Copy out all of the records below word for word, changing nothing.

══ INPUT RECORDS

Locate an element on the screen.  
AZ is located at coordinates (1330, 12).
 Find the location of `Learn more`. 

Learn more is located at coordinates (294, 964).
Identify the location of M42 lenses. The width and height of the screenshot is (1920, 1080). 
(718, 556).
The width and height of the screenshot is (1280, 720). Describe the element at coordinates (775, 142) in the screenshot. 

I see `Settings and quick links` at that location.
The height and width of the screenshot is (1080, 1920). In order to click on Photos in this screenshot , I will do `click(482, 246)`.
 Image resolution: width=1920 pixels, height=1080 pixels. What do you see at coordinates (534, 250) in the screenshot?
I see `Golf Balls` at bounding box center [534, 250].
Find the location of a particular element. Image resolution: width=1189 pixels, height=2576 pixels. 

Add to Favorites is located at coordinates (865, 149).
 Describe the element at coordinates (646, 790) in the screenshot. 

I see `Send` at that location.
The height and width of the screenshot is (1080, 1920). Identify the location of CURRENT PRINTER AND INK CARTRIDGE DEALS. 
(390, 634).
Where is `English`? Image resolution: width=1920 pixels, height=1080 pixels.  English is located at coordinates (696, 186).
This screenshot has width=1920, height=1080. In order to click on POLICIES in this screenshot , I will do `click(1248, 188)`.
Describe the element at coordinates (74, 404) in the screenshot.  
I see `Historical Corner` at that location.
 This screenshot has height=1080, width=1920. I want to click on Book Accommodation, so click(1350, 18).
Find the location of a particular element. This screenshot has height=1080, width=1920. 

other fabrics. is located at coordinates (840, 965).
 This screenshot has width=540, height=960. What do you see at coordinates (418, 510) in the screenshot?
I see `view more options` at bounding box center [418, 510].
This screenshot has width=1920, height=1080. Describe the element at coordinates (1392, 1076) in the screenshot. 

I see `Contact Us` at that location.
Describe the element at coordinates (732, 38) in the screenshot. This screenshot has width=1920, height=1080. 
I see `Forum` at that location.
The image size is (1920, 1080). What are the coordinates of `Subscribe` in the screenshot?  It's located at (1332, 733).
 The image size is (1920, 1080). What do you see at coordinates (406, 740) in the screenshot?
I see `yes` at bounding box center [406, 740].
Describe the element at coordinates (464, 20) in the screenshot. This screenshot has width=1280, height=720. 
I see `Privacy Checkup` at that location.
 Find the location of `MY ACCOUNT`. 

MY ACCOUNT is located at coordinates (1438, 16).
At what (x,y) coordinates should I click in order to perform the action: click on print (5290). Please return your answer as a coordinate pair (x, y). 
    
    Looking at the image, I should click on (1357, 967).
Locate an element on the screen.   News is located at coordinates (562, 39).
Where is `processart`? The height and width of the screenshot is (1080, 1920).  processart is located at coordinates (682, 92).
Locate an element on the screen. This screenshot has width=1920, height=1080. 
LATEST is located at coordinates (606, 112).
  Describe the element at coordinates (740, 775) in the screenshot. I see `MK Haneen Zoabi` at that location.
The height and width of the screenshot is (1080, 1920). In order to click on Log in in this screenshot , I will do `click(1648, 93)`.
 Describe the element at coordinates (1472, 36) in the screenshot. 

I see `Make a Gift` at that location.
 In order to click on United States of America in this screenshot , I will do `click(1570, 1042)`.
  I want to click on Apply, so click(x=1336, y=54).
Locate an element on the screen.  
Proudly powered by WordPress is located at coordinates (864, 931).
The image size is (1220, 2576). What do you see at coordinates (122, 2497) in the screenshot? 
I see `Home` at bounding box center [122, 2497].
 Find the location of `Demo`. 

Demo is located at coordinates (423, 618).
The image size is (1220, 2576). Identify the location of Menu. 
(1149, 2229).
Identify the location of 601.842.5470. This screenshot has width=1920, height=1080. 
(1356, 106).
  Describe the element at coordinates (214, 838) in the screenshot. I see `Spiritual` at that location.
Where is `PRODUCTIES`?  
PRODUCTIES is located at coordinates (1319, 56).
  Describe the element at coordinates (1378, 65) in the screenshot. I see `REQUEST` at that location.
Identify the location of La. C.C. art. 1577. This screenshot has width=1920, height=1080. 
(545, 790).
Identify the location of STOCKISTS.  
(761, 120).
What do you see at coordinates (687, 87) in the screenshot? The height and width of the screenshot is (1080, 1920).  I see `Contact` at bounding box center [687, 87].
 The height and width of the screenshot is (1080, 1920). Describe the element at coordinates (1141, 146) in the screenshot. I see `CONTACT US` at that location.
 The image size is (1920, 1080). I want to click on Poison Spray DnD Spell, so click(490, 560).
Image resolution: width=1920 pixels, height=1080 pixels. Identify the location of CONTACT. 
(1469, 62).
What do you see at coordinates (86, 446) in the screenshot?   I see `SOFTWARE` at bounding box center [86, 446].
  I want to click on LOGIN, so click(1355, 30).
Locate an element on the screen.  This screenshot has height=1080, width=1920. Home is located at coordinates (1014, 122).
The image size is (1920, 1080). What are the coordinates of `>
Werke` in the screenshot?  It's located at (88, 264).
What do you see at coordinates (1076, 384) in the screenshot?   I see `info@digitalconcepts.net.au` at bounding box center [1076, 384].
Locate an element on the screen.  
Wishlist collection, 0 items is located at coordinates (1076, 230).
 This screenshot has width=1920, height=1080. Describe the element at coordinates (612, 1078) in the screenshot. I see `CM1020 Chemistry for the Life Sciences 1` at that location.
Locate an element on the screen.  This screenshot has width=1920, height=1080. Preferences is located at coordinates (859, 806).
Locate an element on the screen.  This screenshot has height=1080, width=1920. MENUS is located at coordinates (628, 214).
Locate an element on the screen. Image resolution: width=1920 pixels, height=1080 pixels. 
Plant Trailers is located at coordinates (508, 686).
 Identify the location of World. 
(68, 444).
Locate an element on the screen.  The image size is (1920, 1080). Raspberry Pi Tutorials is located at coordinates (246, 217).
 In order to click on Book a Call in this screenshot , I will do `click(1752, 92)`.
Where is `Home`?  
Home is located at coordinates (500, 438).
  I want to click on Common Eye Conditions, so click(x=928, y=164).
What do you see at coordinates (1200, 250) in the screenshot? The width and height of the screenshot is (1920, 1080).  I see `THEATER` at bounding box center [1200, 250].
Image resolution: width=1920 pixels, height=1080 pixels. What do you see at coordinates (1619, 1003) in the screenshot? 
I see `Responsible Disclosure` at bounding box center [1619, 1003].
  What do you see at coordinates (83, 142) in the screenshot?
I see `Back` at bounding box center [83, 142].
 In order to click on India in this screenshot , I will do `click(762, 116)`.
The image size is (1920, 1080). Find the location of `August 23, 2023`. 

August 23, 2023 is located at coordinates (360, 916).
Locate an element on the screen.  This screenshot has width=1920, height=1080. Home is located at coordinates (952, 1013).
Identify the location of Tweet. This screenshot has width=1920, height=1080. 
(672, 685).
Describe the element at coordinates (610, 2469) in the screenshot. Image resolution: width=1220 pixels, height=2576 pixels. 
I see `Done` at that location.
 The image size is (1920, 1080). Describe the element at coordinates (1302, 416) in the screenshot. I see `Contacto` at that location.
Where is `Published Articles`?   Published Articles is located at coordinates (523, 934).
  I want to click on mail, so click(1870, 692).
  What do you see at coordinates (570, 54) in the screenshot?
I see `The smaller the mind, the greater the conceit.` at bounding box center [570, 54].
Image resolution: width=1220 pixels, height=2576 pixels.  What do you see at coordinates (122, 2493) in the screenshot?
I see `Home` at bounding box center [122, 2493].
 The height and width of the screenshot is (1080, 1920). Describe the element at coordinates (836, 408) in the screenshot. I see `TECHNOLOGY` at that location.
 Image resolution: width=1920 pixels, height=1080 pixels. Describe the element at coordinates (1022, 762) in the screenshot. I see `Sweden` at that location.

════

__RESPONSE TO THIS TASK__:
Locate an element on the screen.  
AZ is located at coordinates (1330, 12).
 Find the location of `Learn more`. 

Learn more is located at coordinates (294, 964).
Identify the location of M42 lenses. The width and height of the screenshot is (1920, 1080). 
(718, 556).
The width and height of the screenshot is (1280, 720). Describe the element at coordinates (775, 142) in the screenshot. 

I see `Settings and quick links` at that location.
The height and width of the screenshot is (1080, 1920). In order to click on Photos in this screenshot , I will do `click(482, 246)`.
 Image resolution: width=1920 pixels, height=1080 pixels. What do you see at coordinates (534, 250) in the screenshot?
I see `Golf Balls` at bounding box center [534, 250].
Find the location of a particular element. Image resolution: width=1189 pixels, height=2576 pixels. 

Add to Favorites is located at coordinates (865, 149).
 Describe the element at coordinates (646, 790) in the screenshot. 

I see `Send` at that location.
The height and width of the screenshot is (1080, 1920). Identify the location of CURRENT PRINTER AND INK CARTRIDGE DEALS. 
(390, 634).
Where is `English`? Image resolution: width=1920 pixels, height=1080 pixels.  English is located at coordinates (696, 186).
This screenshot has width=1920, height=1080. In order to click on POLICIES in this screenshot , I will do `click(1248, 188)`.
Describe the element at coordinates (74, 404) in the screenshot.  
I see `Historical Corner` at that location.
 This screenshot has height=1080, width=1920. I want to click on Book Accommodation, so click(1350, 18).
Find the location of a particular element. This screenshot has height=1080, width=1920. 

other fabrics. is located at coordinates (840, 965).
 This screenshot has width=540, height=960. What do you see at coordinates (418, 510) in the screenshot?
I see `view more options` at bounding box center [418, 510].
This screenshot has width=1920, height=1080. Describe the element at coordinates (1392, 1076) in the screenshot. 

I see `Contact Us` at that location.
Describe the element at coordinates (732, 38) in the screenshot. This screenshot has width=1920, height=1080. 
I see `Forum` at that location.
The image size is (1920, 1080). What are the coordinates of `Subscribe` in the screenshot?  It's located at (1332, 733).
 The image size is (1920, 1080). What do you see at coordinates (406, 740) in the screenshot?
I see `yes` at bounding box center [406, 740].
Describe the element at coordinates (464, 20) in the screenshot. This screenshot has width=1280, height=720. 
I see `Privacy Checkup` at that location.
 Find the location of `MY ACCOUNT`. 

MY ACCOUNT is located at coordinates (1438, 16).
At what (x,y) coordinates should I click in order to perform the action: click on print (5290). Please return your answer as a coordinate pair (x, y). 
    
    Looking at the image, I should click on (1357, 967).
Locate an element on the screen.   News is located at coordinates (562, 39).
Where is `processart`? The height and width of the screenshot is (1080, 1920).  processart is located at coordinates (682, 92).
Locate an element on the screen. This screenshot has width=1920, height=1080. 
LATEST is located at coordinates (606, 112).
  Describe the element at coordinates (740, 775) in the screenshot. I see `MK Haneen Zoabi` at that location.
The height and width of the screenshot is (1080, 1920). In order to click on Log in in this screenshot , I will do `click(1648, 93)`.
 Describe the element at coordinates (1472, 36) in the screenshot. 

I see `Make a Gift` at that location.
 In order to click on United States of America in this screenshot , I will do `click(1570, 1042)`.
  I want to click on Apply, so click(x=1336, y=54).
Locate an element on the screen.  
Proudly powered by WordPress is located at coordinates (864, 931).
The image size is (1220, 2576). What do you see at coordinates (122, 2497) in the screenshot? 
I see `Home` at bounding box center [122, 2497].
 Find the location of `Demo`. 

Demo is located at coordinates (423, 618).
The image size is (1220, 2576). Identify the location of Menu. 
(1149, 2229).
Identify the location of 601.842.5470. This screenshot has width=1920, height=1080. 
(1356, 106).
  Describe the element at coordinates (214, 838) in the screenshot. I see `Spiritual` at that location.
Where is `PRODUCTIES`?  
PRODUCTIES is located at coordinates (1319, 56).
  Describe the element at coordinates (1378, 65) in the screenshot. I see `REQUEST` at that location.
Identify the location of La. C.C. art. 1577. This screenshot has width=1920, height=1080. 
(545, 790).
Identify the location of STOCKISTS.  
(761, 120).
What do you see at coordinates (687, 87) in the screenshot? The height and width of the screenshot is (1080, 1920).  I see `Contact` at bounding box center [687, 87].
 The height and width of the screenshot is (1080, 1920). Describe the element at coordinates (1141, 146) in the screenshot. I see `CONTACT US` at that location.
 The image size is (1920, 1080). I want to click on Poison Spray DnD Spell, so click(490, 560).
Image resolution: width=1920 pixels, height=1080 pixels. Identify the location of CONTACT. 
(1469, 62).
What do you see at coordinates (86, 446) in the screenshot?   I see `SOFTWARE` at bounding box center [86, 446].
  I want to click on LOGIN, so click(1355, 30).
Locate an element on the screen.  This screenshot has height=1080, width=1920. Home is located at coordinates (1014, 122).
The image size is (1920, 1080). What are the coordinates of `>
Werke` in the screenshot?  It's located at (88, 264).
What do you see at coordinates (1076, 384) in the screenshot?   I see `info@digitalconcepts.net.au` at bounding box center [1076, 384].
Locate an element on the screen.  
Wishlist collection, 0 items is located at coordinates (1076, 230).
 This screenshot has width=1920, height=1080. Describe the element at coordinates (612, 1078) in the screenshot. I see `CM1020 Chemistry for the Life Sciences 1` at that location.
Locate an element on the screen.  This screenshot has width=1920, height=1080. Preferences is located at coordinates (859, 806).
Locate an element on the screen.  This screenshot has height=1080, width=1920. MENUS is located at coordinates (628, 214).
Locate an element on the screen. Image resolution: width=1920 pixels, height=1080 pixels. 
Plant Trailers is located at coordinates (508, 686).
 Identify the location of World. 
(68, 444).
Locate an element on the screen.  The image size is (1920, 1080). Raspberry Pi Tutorials is located at coordinates (246, 217).
 In order to click on Book a Call in this screenshot , I will do `click(1752, 92)`.
Where is `Home`?  
Home is located at coordinates (500, 438).
  I want to click on Common Eye Conditions, so click(x=928, y=164).
What do you see at coordinates (1200, 250) in the screenshot? The width and height of the screenshot is (1920, 1080).  I see `THEATER` at bounding box center [1200, 250].
Image resolution: width=1920 pixels, height=1080 pixels. What do you see at coordinates (1619, 1003) in the screenshot? 
I see `Responsible Disclosure` at bounding box center [1619, 1003].
  What do you see at coordinates (83, 142) in the screenshot?
I see `Back` at bounding box center [83, 142].
 In order to click on India in this screenshot , I will do `click(762, 116)`.
The image size is (1920, 1080). Find the location of `August 23, 2023`. 

August 23, 2023 is located at coordinates (360, 916).
Locate an element on the screen.  This screenshot has width=1920, height=1080. Home is located at coordinates (952, 1013).
Identify the location of Tweet. This screenshot has width=1920, height=1080. 
(672, 685).
Describe the element at coordinates (610, 2469) in the screenshot. Image resolution: width=1220 pixels, height=2576 pixels. 
I see `Done` at that location.
 The image size is (1920, 1080). Describe the element at coordinates (1302, 416) in the screenshot. I see `Contacto` at that location.
Where is `Published Articles`?   Published Articles is located at coordinates (523, 934).
  I want to click on mail, so click(1870, 692).
  What do you see at coordinates (570, 54) in the screenshot?
I see `The smaller the mind, the greater the conceit.` at bounding box center [570, 54].
Image resolution: width=1220 pixels, height=2576 pixels.  What do you see at coordinates (122, 2493) in the screenshot?
I see `Home` at bounding box center [122, 2493].
 The height and width of the screenshot is (1080, 1920). Describe the element at coordinates (836, 408) in the screenshot. I see `TECHNOLOGY` at that location.
 Image resolution: width=1920 pixels, height=1080 pixels. Describe the element at coordinates (1022, 762) in the screenshot. I see `Sweden` at that location.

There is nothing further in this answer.